-- ENTRIES PROVIDED follows --
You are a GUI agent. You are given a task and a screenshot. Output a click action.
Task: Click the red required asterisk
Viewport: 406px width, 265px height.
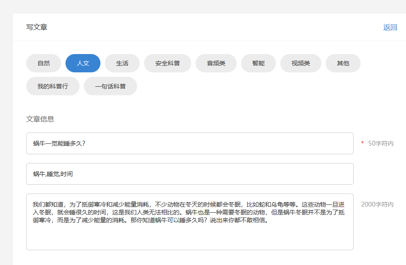point(362,143)
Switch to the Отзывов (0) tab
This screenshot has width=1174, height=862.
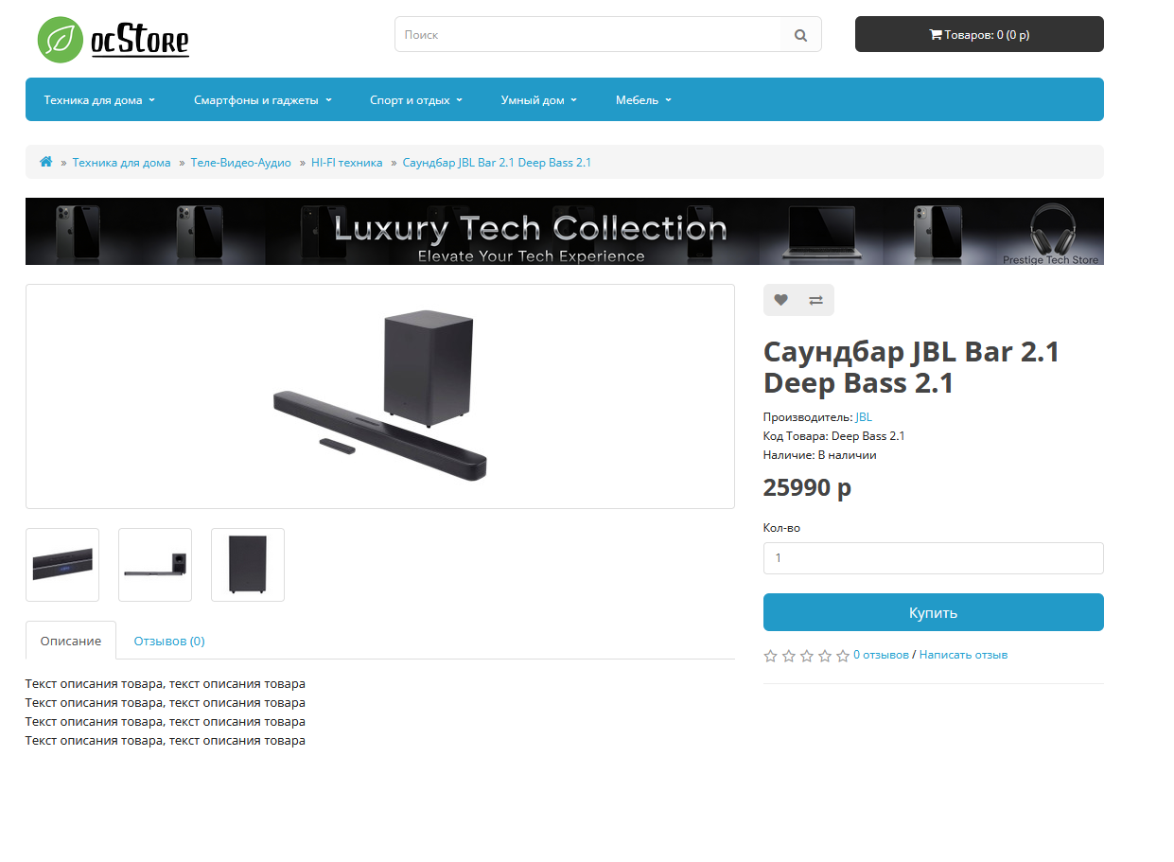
-- ENTRIES PROVIDED concluded --
Find each line above that contains "screenshot", and copy those lines.

SOLUTION FOR THIS PROBLEM —
You are a GUI agent. You are given a task and a screenshot. Output a click action.
This screenshot has width=1174, height=862.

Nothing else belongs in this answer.